In its amicus brief, the EEOC argued that Title VII's prohibition on sex discrimination encompasses a prohibition on discrimination because of sexual orientation. This is a question of first impression in the Eleventh Circuit. Consistent with Baldwin v. Foxx, EEOC Appeal No. 0120133080, 2015 WL 4397641 (EEOC July 15, 2015), the EEOC argued that sexual orientation discrimination is covered under Title VII because Title VII prohibits discrimination based on sex stereotypes, prohibits discrimination based on association, and prohibits employers from considering a plaintiff's sex.
The EEOC also argued that the district court erred in dismissing Evans's retaliation claim. First, the EEOC argued that in complaining about discrimination based on sexual orientation, Evans opposed conduct that was actually made unlawful by Title VII. Second, the EEOC argued that even if the Eleventh Circuit disagrees that sexual orientation discrimination is covered by Title VII, the statute shields not only employees who oppose acts that are illegal under the statute, but also employees who object in good faith to practices that they reasonably believe are illegal, even if they are not. Based on the Eleventh Circuit's precedent holding that Title VII prohibits discrimination against transgender individuals, coupled with the EEOC's well-publicized position that Title VII prohibits discrimination based on sexual orientation, Evans's belief that she was opposing unlawful conduct was objectively reasonable.
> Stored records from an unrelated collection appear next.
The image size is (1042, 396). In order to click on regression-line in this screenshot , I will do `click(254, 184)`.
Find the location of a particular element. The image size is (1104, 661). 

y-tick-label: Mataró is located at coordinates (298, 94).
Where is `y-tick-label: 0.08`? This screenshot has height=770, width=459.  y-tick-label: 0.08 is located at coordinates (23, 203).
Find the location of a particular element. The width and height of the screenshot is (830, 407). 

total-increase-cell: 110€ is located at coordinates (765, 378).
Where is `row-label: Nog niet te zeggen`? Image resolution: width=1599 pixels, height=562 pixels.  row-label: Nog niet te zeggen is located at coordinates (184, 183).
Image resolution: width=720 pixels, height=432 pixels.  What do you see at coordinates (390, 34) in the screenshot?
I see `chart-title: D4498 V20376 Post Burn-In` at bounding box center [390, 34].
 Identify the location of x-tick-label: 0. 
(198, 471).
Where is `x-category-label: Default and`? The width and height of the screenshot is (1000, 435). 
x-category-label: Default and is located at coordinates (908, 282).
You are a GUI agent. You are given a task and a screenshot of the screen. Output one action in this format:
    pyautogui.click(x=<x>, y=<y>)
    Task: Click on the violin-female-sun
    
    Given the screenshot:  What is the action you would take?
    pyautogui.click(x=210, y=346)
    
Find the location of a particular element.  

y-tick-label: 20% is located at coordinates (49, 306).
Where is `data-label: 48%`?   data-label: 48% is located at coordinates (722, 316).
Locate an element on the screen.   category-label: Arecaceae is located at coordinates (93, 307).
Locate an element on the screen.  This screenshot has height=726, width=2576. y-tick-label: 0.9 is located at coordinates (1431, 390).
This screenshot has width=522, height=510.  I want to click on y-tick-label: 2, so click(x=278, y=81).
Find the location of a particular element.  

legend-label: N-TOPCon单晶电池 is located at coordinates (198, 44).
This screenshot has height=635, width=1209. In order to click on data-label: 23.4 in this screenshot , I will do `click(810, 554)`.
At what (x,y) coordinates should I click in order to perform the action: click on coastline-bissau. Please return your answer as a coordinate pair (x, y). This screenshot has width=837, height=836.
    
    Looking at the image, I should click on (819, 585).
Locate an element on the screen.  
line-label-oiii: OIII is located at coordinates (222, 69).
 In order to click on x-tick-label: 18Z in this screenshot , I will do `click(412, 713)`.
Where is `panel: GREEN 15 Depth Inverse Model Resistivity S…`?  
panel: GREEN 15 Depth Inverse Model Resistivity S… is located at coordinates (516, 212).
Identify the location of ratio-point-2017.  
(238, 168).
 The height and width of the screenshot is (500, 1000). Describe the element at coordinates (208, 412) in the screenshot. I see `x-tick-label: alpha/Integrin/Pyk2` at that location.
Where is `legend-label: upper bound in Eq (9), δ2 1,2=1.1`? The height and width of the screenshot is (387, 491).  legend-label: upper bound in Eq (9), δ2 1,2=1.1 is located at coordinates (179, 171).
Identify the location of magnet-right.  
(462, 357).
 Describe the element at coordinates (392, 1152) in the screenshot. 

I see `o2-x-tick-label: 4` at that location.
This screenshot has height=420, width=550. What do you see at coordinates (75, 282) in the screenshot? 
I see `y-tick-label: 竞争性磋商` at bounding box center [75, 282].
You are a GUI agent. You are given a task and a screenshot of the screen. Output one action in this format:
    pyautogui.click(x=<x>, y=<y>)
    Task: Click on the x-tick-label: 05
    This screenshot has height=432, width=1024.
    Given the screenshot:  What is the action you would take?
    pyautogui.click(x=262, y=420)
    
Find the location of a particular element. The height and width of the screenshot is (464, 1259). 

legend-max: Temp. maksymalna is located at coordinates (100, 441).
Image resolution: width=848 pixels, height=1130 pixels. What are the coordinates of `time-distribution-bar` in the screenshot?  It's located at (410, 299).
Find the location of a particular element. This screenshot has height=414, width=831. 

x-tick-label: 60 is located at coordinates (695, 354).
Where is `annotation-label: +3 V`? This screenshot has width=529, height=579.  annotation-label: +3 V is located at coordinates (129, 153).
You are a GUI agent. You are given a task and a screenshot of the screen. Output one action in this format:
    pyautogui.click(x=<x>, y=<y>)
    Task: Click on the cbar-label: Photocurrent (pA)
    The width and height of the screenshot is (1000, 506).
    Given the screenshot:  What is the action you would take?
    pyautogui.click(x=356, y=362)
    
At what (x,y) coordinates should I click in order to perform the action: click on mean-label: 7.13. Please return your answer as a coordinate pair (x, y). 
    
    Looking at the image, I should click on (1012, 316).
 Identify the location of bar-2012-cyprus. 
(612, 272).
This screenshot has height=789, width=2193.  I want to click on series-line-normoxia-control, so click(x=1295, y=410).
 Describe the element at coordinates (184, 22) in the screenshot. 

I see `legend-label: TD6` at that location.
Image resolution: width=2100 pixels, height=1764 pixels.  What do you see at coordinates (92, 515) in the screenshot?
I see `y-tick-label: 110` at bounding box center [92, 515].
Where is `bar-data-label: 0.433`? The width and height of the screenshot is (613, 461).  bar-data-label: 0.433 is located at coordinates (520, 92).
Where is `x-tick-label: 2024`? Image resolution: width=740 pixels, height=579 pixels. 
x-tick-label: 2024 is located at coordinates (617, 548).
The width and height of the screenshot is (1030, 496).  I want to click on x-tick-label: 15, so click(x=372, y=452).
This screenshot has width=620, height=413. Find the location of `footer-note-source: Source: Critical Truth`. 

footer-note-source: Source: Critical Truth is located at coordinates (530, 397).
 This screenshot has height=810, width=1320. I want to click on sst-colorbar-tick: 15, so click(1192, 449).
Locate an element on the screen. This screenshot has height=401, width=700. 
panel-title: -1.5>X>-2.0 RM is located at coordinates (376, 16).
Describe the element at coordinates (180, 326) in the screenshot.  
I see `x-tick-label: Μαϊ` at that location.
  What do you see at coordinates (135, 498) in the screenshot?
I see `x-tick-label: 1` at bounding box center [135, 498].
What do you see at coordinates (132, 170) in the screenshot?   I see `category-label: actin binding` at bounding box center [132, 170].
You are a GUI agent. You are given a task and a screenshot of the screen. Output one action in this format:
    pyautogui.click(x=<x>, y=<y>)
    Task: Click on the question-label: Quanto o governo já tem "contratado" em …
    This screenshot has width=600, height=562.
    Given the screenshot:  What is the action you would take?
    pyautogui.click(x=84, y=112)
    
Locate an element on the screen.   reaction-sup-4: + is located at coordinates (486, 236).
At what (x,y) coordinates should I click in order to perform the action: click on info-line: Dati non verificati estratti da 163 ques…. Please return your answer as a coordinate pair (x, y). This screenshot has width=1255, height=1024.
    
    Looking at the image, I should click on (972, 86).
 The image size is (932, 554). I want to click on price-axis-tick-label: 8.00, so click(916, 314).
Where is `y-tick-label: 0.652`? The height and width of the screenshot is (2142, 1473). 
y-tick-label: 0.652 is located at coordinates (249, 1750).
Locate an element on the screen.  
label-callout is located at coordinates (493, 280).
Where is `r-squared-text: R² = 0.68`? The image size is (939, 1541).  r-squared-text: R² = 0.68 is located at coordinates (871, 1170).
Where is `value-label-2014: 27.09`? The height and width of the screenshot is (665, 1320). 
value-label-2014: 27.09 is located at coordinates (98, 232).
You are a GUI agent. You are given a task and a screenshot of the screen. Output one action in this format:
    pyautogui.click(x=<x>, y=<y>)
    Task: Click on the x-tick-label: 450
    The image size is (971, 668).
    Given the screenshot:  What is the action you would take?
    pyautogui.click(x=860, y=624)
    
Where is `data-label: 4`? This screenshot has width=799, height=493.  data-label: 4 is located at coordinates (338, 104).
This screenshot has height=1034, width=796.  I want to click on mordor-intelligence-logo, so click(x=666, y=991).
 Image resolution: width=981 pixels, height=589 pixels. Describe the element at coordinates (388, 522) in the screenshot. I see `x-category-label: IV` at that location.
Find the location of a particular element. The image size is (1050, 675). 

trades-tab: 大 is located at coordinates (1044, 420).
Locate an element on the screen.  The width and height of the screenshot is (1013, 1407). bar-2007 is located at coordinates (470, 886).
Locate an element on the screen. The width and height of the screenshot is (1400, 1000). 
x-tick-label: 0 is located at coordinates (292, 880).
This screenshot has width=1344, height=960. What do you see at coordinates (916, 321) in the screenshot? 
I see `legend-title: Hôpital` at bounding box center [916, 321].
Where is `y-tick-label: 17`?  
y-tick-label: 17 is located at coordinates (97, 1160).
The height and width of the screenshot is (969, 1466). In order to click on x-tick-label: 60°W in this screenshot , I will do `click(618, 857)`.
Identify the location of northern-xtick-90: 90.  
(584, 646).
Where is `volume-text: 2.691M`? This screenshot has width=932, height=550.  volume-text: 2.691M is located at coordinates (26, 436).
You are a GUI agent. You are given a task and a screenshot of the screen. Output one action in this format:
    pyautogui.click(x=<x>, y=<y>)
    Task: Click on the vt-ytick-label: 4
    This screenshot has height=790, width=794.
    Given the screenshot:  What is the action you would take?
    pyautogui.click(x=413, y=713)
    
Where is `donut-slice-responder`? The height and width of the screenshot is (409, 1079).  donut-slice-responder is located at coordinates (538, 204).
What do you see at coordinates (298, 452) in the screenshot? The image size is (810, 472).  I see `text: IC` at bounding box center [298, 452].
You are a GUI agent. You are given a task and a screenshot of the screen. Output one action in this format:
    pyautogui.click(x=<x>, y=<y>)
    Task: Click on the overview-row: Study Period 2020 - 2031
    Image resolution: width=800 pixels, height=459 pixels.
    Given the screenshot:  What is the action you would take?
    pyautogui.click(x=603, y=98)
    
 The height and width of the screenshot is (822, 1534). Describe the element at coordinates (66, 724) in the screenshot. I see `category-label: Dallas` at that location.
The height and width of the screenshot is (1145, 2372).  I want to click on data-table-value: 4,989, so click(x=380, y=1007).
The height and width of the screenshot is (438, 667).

The EEOC further argued that discrimination based on sexual orientation also constitutes associational discrimination, because the individual is treated differently based on the sex of those with whom they associate. Race-based association discrimination has been prohibited under Title VII, and so it follows that this prohibition should apply to claims of sex-based association discrimination. Finally, the EEOC reiterated that the broad concept of sexual orientation cannot be understood without reference to an individual's sex; thus, any discrimination based on sexual orientation necessarily involves the impermissible consideration of an employee's sex.
In an amicus curiae brief supporting the petition, the Commission argued that part of the panel's ruling rests on the sweeping proposition that Title VII's prohibition on discrimination "because of sex" does not prohibit discrimination based on sexual orientation. Yet an increasing number of courts, as well as the EEOC (the primary Agency charged with enforcing the statute), have recognized that intentional discrimination based on an individual's sexual orientation can be proved to be grounded in sex-based norms, preferences, expectations, or stereotypes. For example, in Terveer v. Billington, 2014 WL 1280301 (D.D.C. Mar. 31, 2014), the U.S. District Court for the District of Columbia held that a plaintiff's allegation that discrimination occurred because of "plaintiff's status as a homosexual" - without more - plausibly suggested the discrimination was based on gender stereotypes, and thus stated a Title VII sex-discrimination claim. Accordingly, Title VII's anti-retaliation rule protects individuals who in good faith oppose sexual-orientation discrimination in the workplace. The EEOC argued that for these reasons, the panel should modify the categorical statements to the contrary in its opinion, overruling the Circuit's precedent if necessary.
On October 16, 2014, the panel denied the petition for rehearing. But in a significant step, the panel issued an amended opinion removing its original rulings regarding the scope of Title VII coverage. The opinion no longer repeats or relies upon statements from prior Seventh Circuit decisions that Title VII does not prohibit sexual-orientation discrimination or retaliation for related opposition conduct. The revised panel opinion affirms the district court's summary-judgment for Caterpillar on other grounds, on which the Commission took no position. See 767 F.3d 694 (7th Cir. 2014), 2014 WL 4418649 (7th Cir. Sept. 9, 2014, as Amended on Denial of Rehearing, Oct. 16, 2014).